Pasaje seleccionado:
☆ ☆ ☆ ☆

Ahora la siguen, pero en el agua
Pasaron poco más de siete años desde el estreno de la primera 300, toda una vida en la cronología de una industria rápida de reflejos para referenciar –o chorear– a cuanta fórmula exitosa ande dando vueltas como es Hollywood. Y con ésta lo hizo duro y parejo: desde 2007 pasaron al menos diez o doce películas y un puñado de series (de Inmortales y las dos Furia de titanes a las recientes La leyenda de Hércules o Pompeii, la furia del volcán, pasando por las televisivas Roma y Spartacus) que no dudaron en tomar la geografía artificiosa, la estilización formal, la cámara lenta, la ubicuidad de la testosterona, los bíceps digitalizados y/o la entronización de la cultura del aguante para reconvertirlas en sus propias cartas de presentación. Esto, obvio, sin un ápice de sonroje. La ejecución de una secuela de 300 era, entonces, una fija para cualquier productor más o menos avezado, a no ser por el pequeño detalle histórico de que los persas se comieron crudos a Leónidas y su séquito de espartanos en la Batalla de las Termópilas. Los guionistas –y Frank Miller, autor de la novela gráfica original– sortearon el problema centrándose en las acciones ocurridas en las profundidades del Egeo, aunque pudieron hacer poco ante la tentación de reducir el film a una reiteración de las jugarretas visuales de su predecesora, maximizadas ahora por las bondades del 3D.

☆ ☆ ☆ ☆

Registros proporcionados:

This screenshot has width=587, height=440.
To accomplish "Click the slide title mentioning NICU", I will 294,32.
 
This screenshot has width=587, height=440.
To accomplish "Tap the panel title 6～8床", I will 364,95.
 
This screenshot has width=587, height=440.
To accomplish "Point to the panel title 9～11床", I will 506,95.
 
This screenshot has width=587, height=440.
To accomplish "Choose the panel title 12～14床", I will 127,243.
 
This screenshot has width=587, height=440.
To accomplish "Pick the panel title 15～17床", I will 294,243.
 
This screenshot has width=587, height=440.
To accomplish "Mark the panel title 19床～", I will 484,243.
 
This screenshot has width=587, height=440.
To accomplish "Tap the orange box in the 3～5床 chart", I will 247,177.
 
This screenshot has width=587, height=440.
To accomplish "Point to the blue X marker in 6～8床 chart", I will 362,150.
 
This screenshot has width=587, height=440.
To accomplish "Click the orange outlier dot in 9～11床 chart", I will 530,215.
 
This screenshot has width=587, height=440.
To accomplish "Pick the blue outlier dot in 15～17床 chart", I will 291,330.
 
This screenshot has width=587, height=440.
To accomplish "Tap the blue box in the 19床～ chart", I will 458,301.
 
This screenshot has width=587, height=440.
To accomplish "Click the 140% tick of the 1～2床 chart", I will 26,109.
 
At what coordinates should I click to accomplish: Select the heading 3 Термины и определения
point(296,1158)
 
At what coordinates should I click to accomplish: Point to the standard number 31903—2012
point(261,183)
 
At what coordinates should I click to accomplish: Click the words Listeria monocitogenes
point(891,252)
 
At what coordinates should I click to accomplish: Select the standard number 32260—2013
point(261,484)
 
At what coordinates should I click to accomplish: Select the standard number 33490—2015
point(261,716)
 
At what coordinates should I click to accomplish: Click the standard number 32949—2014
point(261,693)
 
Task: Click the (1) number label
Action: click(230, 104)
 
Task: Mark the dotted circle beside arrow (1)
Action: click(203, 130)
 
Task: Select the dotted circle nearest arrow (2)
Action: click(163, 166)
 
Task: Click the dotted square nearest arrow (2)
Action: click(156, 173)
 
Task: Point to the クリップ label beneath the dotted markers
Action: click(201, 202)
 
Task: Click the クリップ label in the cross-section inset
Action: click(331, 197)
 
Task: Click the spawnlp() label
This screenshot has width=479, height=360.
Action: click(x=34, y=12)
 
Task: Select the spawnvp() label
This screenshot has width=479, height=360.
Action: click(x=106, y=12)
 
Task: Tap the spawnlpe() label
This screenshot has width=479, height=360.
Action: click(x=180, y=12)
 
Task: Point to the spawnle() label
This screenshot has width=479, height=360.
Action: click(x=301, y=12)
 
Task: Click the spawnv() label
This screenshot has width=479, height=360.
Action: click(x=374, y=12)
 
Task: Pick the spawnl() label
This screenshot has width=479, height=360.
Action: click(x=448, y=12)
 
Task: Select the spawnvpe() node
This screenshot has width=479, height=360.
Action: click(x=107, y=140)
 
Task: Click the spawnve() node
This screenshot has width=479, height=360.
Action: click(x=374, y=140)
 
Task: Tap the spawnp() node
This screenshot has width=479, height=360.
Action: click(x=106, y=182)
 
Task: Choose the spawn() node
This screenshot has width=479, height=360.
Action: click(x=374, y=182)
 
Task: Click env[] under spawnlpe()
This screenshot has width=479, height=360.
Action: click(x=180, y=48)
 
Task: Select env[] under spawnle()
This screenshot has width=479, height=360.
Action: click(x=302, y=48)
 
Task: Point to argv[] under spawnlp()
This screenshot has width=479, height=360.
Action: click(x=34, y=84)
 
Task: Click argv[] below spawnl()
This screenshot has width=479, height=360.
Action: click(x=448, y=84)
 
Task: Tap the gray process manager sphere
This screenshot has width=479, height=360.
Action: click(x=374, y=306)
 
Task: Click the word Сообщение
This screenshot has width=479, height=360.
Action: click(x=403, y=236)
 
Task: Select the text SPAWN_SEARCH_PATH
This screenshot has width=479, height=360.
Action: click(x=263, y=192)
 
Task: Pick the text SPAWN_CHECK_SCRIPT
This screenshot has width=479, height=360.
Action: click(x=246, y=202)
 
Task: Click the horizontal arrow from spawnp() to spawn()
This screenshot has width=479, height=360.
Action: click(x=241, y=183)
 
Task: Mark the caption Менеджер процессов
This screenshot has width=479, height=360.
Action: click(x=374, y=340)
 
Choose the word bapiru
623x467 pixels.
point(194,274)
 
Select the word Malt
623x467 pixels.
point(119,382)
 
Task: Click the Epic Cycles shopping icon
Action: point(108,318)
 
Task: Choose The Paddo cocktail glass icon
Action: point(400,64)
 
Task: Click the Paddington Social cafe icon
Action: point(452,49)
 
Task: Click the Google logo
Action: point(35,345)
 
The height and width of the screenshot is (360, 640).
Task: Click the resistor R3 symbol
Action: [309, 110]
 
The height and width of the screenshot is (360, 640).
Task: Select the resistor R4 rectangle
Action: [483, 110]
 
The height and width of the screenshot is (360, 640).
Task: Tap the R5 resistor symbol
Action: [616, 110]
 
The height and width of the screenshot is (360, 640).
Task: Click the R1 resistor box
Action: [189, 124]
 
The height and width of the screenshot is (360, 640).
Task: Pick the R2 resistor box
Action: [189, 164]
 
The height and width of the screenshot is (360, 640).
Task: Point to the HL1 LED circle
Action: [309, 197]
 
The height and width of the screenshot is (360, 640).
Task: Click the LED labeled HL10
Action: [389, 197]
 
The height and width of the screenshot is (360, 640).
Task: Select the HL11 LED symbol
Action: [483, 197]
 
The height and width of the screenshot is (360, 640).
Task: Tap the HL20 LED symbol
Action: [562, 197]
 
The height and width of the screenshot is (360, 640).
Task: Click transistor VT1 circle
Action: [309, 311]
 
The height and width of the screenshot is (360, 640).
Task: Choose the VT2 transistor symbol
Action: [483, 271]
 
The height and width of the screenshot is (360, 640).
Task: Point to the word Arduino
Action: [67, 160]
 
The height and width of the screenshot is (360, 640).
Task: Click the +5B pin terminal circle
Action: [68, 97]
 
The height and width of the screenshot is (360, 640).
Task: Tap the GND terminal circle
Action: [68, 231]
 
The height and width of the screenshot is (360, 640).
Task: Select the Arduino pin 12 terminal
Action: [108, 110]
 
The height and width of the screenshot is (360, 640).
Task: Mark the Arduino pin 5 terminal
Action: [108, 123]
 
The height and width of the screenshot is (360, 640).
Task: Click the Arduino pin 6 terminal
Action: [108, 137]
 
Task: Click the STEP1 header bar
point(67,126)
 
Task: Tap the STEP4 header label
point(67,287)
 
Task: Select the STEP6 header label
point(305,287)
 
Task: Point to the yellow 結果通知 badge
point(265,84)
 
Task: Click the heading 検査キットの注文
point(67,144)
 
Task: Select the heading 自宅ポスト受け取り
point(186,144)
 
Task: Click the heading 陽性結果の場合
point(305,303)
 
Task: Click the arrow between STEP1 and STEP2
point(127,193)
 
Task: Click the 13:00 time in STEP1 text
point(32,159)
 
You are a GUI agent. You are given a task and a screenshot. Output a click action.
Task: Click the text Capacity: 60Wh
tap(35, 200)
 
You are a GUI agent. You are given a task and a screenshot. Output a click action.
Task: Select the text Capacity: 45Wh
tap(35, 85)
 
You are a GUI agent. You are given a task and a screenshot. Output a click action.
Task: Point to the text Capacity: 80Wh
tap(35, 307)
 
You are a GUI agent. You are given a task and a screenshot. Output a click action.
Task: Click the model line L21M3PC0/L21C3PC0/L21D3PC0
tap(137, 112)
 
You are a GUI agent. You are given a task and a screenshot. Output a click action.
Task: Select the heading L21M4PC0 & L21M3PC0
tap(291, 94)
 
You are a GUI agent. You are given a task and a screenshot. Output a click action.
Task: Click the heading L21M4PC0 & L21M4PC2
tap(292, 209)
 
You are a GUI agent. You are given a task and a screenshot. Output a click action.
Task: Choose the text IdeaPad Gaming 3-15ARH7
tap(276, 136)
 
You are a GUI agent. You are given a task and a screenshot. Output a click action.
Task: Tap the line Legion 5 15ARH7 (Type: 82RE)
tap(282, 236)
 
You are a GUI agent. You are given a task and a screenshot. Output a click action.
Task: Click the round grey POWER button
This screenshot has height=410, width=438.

☆ ☆ ☆ ☆

Consignas de trabajo:
A. Resume en dos oraciones el pasaje sobre la secuela de 300.
B. Continúa el pasaje sobre la secuela de 300 a partir de su última oración.
Los registros no guardan relación con el pasaje.

Resultados por consigna:
A. En los poco más de siete años transcurridos desde el estreno de la primera 300, Hollywood tomó sin sonrojo sus rasgos formales en al menos diez o doce películas y un puñado de series. Como los persas derrotaron a Leónidas y sus espartanos en las Termópilas, los guionistas y Frank Miller centraron la secuela en las acciones ocurridas en las profundidades del Egeo, pero no evitaron reducirla a una reiteración de los recursos visuales de su predecesora, ahora maximizados por el 3D.

B.
Para colmo, aquí tampoco hay una claridad conceptual en los alcances de la historia, seguramente por la certeza de una saga inminente. Dirigido por Noam Murro y coguionado por el realizador de la primera, Zack Znyder, el film dedica sus primeras escenas a explicar los orígenes de Jerjes (Rodrigo Santoro), aquel gigantón dorado encargado de masacrar a los 300 espartanos. Explicación que después importa poco, ya que el eje narrativo recaerá sobre Artemisia (Eva Green), otra de las tantas descastadas sedientas de revancha que pululan en este tipo de films, cuya función aquí será la de liderar la invasión acuática persa a las tierras de los resistentes griegos comandados por Temístocles (Sullivan Stapleton), quien a su vez ve en la acción bélica un elemento potencialmente aglutinante para una comunidad dividida. Lo que vendrá durante una hora y pico es una sucesión de batallas marítimas cada cual más espectacular que la anterior, un bombardeo audiovisual de espadazos, sangre, gritos y frases motivacionales.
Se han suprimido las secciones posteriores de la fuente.